Function Order: Si-Te-Fi-Ne
Susan is pragmatic and knows how the real world works, so Narnia at first catches her off guard (“Animals aren’t supposed to say anything!”). She is somewhat skeptical of new information and ideas, preferring instead to rely on her own personal experience. Susan feels confident in the second film that she can engage with the environment and make thing happen, because she succeeded last time! She’s good at physical things, and unafraid to learn to use her bow. Susan is quick to leap into action when necessary, but also enjoys returning home to her former life, and in becoming social in America while traveling with their parents. She is blunt, factual, and to the point, preoccupied with the absurdity of entering a wardrobe and leaving behind fur coats for pine trees, fauns, and lampposts. Susan believes in strong, decisive action and confidently makes plans with Caspian and Peter. She spends much of the first film criticizing her siblings’ irrational decisions, pointing out that Peter isn’t a hero, has no experience with wolves, and needs to be careful. She only accepts that animals can talk after seeing it with her own eyes. Aslan’s death impacts her deeply, but Susan internalizes all her feelings, choosing to cry in silence beside her sister rather than discussing what happened. She offers comfort but isn’t demonstrative with her feelings. She becomes more emotional under stress, or when afraid (such as blaming Peter when she fears Lucy is drowned, for not holding onto her better). At the first hint of danger, Susan becomes pessimistic and wants to go home; she fears for all their lives against insurmountable odds.

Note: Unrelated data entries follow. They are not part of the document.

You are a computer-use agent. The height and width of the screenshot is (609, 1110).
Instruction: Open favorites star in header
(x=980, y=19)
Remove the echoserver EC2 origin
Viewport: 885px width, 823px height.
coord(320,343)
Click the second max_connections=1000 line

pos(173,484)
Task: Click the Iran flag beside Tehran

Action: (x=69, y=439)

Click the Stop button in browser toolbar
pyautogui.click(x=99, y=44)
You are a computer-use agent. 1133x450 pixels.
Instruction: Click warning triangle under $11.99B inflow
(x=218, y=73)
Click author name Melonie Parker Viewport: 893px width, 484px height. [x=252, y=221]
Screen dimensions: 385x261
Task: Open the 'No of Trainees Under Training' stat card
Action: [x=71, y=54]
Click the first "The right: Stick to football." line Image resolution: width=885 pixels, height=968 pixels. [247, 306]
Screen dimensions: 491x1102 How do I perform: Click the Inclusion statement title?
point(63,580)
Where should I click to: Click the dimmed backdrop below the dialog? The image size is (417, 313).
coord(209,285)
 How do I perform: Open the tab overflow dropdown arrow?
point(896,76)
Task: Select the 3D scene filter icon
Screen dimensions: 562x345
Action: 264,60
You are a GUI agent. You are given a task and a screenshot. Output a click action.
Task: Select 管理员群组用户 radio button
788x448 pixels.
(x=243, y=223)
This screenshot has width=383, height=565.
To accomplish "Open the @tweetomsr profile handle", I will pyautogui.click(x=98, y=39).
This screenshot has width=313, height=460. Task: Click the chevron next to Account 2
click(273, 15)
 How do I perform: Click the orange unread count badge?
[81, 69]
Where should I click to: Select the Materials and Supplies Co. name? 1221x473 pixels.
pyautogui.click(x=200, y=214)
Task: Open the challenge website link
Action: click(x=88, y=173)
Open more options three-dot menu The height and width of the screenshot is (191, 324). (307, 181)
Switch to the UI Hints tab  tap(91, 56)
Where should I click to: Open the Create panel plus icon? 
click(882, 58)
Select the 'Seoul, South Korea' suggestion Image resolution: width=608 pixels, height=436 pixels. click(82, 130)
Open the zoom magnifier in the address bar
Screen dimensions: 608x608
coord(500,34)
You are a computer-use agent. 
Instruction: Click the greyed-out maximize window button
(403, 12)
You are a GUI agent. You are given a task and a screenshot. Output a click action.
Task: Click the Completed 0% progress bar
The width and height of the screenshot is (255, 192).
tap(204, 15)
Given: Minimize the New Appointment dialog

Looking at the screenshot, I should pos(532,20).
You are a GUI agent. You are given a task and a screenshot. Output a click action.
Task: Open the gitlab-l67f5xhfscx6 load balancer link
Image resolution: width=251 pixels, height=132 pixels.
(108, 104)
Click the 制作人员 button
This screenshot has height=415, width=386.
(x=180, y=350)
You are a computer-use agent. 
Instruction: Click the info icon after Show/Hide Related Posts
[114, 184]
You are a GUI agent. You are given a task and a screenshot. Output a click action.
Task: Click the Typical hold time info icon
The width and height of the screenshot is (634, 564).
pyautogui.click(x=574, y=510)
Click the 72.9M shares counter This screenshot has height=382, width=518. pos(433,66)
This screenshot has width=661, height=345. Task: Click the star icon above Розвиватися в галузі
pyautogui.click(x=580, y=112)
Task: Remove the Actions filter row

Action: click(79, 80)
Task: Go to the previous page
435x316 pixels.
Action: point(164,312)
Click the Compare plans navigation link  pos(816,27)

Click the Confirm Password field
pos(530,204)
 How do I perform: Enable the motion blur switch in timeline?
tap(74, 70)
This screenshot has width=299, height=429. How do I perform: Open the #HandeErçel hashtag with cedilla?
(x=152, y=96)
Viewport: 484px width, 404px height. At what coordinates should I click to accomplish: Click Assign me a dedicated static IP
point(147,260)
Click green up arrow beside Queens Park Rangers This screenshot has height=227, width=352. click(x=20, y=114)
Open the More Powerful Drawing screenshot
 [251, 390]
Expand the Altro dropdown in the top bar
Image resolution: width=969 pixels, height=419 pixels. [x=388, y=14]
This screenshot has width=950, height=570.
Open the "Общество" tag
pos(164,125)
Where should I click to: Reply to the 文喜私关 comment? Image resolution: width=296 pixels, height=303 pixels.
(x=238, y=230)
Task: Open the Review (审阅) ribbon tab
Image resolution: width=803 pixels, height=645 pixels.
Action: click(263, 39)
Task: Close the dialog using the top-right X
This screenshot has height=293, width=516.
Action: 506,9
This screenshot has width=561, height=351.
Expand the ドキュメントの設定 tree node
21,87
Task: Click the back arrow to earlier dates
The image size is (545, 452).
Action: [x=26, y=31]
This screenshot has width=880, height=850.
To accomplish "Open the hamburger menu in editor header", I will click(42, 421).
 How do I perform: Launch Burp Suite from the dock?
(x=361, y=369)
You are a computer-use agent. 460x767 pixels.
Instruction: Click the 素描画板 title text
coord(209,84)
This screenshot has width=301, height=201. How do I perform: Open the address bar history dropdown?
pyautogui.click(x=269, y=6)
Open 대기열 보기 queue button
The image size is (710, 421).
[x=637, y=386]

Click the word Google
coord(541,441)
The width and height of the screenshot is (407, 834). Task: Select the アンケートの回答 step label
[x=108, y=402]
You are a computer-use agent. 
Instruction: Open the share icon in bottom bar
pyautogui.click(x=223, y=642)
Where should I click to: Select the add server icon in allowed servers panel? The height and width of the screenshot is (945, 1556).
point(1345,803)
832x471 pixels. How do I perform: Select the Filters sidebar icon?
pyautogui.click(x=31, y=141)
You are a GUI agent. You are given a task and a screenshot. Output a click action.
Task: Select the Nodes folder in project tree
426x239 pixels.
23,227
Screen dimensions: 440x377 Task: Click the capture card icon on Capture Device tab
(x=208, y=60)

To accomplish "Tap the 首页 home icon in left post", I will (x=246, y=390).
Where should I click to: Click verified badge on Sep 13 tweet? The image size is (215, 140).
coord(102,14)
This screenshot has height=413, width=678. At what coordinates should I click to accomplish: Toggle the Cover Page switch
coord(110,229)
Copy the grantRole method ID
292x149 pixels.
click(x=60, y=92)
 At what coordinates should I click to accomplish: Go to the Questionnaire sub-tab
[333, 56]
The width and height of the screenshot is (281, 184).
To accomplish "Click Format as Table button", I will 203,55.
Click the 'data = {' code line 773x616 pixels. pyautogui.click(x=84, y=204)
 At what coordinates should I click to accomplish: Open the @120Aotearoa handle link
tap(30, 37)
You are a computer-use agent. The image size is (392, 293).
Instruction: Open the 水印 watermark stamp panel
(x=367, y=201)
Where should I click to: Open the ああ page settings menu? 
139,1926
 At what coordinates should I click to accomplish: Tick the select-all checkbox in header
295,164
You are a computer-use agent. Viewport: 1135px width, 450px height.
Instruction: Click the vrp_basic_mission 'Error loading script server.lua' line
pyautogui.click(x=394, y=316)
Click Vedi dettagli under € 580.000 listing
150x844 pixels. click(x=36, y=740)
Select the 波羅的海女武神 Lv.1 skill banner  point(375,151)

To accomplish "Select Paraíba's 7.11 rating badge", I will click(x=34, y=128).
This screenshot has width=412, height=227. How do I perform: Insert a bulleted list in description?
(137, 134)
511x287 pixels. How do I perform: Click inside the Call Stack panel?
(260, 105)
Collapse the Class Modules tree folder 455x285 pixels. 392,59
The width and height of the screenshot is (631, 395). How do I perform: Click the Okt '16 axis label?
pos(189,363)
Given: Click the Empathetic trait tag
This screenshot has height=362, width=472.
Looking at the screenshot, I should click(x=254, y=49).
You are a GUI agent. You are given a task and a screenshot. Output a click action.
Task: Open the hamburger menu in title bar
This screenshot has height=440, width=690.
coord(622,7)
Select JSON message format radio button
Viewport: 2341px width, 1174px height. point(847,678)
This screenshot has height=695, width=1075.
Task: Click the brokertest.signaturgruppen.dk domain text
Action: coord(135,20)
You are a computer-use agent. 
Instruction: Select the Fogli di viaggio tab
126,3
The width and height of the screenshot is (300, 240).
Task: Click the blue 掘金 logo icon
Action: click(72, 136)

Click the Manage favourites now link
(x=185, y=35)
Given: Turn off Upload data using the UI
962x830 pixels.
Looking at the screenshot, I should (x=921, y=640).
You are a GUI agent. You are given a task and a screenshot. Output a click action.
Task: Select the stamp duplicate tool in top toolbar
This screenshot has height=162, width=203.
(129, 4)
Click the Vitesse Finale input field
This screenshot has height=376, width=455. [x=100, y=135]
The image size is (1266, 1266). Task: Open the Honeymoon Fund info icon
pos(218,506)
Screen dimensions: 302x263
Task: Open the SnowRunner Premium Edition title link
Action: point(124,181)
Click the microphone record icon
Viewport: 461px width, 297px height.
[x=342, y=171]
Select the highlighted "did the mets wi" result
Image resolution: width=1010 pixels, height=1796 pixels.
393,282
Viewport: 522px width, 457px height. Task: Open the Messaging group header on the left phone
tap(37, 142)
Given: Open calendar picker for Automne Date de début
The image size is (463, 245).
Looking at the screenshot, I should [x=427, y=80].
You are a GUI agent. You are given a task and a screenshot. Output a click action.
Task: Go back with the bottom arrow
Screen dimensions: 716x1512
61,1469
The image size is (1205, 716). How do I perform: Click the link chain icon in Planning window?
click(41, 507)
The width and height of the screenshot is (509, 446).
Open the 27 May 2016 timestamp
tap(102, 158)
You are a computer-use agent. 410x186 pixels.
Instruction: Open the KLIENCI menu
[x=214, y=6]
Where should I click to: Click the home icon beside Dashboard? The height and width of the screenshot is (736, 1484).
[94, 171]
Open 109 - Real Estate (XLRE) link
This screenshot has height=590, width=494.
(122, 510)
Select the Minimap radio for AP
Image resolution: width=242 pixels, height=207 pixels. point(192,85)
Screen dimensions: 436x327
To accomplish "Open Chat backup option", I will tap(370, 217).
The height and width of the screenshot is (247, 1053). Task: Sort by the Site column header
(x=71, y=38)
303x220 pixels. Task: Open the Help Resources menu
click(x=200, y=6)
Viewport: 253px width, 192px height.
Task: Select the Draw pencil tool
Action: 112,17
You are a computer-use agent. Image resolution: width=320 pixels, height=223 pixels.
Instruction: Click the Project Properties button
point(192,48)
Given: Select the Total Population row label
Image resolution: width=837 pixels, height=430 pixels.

She finds it hard to accept what Lucy naturally believes about Narnia, and struggles to broaden her view of the world – but in the second film shows greater confidence in embracing new possibilities and not seeking negative outcomes.
Enneagram: 6w5 so/sp
As a social 6, Susan does not want to accept the reality of Narnia when it conflicts with what she knows already – the system she’s familiar with, in the outside world. She struggles all through the story to reconcile this new reality with the more familiar one at home, cautioning her brother against taking risks, telling him he’s not a hero and could get killed acting like one, etc. She’s logical, detached, and precise, but often makes rapid decisions under stress, calculated for maximum impact (6 disintegrating into 3). Susan, when she’s not freaking out, can be playful, fun to be around, and at ease with her siblings, like a true 6 (wanting to be loved, protected, and have a support system). As a 5 wing, she’s more self-confident in her conclusions and cerebral.